What do I want? I want that the titles + links are printed by single row in the email + i wanne add a text to it. like this

Hello friends welcome to daily gifs

  1. title1: link1
  2. title2: link2
  3. title3: link3

This is my code so far:

import requests
from bs4 import BeautifulSoup
import urllib2
import smtplib
import time
import random
import datetime

opener = urllib2.build_opener()
opener.addheaders = [('User-agent', 'Mozilla/5.0')]
url = 'https://www.reddit.com/r/gifs/?count=26&before=t3_3u4mnz'
response = opener.open(url)
page = response.read()
soup = BeautifulSoup(page, "lxml")
list = []

variable = 1
for link in soup.findAll('a', {'class': 'title may-blank '}):
    href = link.get('href')
    name = link.string
    #print str(variable) + ". " + name + " : " + href
    list.append(str(str(variable) + ". " + name + ": " + href))
    variable += 1


GMAIL_USERNAME = "blabla@blabla.com"
GMAIL_PASSWORD  = "xxxxxxxx"
email_subject = "Lunchtime gifs of the day: " + str(time.strftime("%d/%m/%Y"))
recipient = "workfriends@blabla.com"
body_of_email = str(list)[1:-1]
session = smtplib.SMTP('smtp.gmail.com', 587)
session.ehlo()
session.starttls()
session.login(GMAIL_USERNAME, GMAIL_PASSWORD)

headers = "\r\n".join(["from: " + GMAIL_USERNAME,
                       "subject: " + email_subject,
                       "to: " + recipient,
                       "mime-version: 1.0",
                       "content-type: text/html"])

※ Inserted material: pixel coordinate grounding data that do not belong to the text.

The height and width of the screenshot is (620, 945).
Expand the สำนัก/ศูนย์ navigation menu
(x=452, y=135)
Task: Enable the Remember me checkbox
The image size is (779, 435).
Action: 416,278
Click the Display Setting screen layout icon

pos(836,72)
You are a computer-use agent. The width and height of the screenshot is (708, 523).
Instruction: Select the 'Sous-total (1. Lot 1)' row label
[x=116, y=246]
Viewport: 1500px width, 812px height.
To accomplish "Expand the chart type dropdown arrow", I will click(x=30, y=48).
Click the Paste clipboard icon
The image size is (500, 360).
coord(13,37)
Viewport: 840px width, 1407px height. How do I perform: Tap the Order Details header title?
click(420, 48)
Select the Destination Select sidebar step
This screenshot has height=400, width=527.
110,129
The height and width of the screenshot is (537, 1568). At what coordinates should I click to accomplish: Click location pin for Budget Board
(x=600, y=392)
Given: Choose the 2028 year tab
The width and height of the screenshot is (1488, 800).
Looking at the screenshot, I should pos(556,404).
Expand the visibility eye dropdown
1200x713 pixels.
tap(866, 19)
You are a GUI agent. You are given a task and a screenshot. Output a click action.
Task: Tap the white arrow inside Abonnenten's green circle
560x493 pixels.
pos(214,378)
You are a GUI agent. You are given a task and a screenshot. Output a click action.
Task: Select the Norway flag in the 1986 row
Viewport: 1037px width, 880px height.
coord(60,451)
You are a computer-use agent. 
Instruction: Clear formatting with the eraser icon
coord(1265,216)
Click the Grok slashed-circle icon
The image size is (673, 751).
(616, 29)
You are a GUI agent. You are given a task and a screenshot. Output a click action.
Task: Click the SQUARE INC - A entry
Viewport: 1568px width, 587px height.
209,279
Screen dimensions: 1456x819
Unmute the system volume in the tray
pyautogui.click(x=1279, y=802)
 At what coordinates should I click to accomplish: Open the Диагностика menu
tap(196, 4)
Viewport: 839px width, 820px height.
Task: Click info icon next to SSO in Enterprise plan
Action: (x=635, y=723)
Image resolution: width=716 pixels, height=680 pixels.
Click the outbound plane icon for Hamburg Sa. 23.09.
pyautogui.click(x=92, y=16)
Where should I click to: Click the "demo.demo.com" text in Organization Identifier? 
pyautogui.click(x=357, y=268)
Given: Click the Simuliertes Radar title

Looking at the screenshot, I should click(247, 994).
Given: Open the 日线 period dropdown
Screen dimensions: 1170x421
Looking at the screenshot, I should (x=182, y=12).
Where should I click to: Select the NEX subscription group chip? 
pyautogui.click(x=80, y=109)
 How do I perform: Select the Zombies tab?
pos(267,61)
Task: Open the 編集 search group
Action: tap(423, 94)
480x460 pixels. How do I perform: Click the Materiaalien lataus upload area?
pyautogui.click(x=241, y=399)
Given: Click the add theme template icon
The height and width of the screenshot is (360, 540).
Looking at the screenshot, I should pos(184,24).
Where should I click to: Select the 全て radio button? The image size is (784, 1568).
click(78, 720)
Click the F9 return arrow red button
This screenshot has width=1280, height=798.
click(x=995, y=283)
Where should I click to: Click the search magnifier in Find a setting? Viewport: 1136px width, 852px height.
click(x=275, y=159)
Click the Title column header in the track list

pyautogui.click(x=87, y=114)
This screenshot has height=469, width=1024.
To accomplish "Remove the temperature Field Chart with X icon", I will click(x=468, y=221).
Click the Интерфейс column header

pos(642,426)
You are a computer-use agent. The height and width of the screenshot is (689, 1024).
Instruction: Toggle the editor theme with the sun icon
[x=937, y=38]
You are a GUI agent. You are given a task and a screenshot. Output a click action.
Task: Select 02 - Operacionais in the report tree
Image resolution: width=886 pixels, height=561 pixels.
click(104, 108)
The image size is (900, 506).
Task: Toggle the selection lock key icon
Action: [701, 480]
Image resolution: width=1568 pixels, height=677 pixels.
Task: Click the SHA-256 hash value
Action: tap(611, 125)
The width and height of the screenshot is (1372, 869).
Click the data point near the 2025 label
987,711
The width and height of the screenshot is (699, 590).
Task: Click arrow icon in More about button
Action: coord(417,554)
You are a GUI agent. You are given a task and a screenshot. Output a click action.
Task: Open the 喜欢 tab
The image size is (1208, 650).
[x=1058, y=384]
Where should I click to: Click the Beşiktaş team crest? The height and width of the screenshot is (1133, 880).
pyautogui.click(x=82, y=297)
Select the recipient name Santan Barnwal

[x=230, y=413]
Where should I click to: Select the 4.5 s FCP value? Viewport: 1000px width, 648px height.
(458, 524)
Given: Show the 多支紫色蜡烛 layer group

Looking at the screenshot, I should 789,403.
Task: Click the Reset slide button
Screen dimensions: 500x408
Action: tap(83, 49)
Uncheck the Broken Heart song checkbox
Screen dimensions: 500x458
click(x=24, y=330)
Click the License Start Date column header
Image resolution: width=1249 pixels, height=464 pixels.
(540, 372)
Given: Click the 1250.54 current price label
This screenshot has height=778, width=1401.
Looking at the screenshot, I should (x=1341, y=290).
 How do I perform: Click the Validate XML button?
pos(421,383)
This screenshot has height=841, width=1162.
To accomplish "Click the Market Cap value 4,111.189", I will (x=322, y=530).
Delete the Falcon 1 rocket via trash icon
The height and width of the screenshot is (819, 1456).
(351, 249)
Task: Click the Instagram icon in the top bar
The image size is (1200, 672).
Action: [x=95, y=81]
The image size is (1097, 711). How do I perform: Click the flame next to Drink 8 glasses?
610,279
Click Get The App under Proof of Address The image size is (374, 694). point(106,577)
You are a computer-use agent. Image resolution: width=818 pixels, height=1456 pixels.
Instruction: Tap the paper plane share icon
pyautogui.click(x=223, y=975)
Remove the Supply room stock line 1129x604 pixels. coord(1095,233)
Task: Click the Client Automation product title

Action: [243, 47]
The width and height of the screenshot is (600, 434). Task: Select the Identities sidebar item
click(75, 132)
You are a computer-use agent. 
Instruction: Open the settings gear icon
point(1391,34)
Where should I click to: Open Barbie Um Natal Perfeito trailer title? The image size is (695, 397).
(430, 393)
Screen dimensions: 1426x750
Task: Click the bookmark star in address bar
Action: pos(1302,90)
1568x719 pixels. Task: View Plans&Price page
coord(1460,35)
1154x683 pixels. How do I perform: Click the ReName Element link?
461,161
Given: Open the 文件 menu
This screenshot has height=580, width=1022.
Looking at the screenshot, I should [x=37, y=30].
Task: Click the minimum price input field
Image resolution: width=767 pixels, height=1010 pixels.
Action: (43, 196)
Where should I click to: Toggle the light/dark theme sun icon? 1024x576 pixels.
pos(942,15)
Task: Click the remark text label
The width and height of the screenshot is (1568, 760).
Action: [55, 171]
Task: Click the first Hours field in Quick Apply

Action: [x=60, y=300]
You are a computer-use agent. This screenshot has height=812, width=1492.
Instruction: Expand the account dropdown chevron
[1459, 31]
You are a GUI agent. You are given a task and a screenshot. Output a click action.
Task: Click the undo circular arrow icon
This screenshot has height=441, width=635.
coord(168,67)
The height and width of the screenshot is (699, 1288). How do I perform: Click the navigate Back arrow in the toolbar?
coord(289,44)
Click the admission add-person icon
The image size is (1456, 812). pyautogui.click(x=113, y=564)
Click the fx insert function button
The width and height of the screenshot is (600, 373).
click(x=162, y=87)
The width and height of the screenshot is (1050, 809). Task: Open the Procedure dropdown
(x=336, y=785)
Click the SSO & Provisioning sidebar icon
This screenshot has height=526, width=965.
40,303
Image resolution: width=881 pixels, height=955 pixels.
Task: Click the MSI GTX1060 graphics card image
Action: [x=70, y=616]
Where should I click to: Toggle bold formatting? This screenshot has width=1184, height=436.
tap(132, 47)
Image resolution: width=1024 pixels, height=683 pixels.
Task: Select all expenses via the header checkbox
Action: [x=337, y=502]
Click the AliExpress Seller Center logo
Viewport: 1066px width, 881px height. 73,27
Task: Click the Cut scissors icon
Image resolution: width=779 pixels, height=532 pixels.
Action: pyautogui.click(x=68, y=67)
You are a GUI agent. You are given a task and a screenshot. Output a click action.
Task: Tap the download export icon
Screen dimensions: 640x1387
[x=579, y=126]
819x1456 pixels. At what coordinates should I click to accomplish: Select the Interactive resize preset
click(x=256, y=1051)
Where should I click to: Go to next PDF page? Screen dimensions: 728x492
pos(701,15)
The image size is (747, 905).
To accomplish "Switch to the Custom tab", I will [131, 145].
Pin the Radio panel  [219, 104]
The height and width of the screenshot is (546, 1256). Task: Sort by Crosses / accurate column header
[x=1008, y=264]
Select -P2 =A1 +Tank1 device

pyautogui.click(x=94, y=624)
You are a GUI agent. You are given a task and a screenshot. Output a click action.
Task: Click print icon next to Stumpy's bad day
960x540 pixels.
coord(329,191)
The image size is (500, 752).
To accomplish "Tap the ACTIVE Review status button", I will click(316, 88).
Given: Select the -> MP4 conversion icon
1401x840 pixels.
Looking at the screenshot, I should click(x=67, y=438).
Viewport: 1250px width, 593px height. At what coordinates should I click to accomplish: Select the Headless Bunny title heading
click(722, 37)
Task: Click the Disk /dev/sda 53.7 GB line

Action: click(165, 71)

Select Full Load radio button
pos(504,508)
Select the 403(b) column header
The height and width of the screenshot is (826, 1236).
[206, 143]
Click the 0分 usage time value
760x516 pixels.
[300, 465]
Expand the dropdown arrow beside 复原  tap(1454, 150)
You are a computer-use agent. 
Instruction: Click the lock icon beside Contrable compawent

content = headers + "\r\n\r\n" + body_of_email

session.sendmail(GMAIL_USERNAME, recipient, content)

print "Email send!"

Solution

  • An email's content type is determined using the Content-Type header. You've specified that that content type for your email is text/html and clients that read this email will interpret the bits as HTML.

    So, make the bits that you're sending look like HTML. I would use <br /> or <ol /> <li /> tags. Alternatively, send the email as text/plain and your \n characters will be interpreted as you would expect.

    Personally, for emails like this, I prefer for them to be in text/plain format.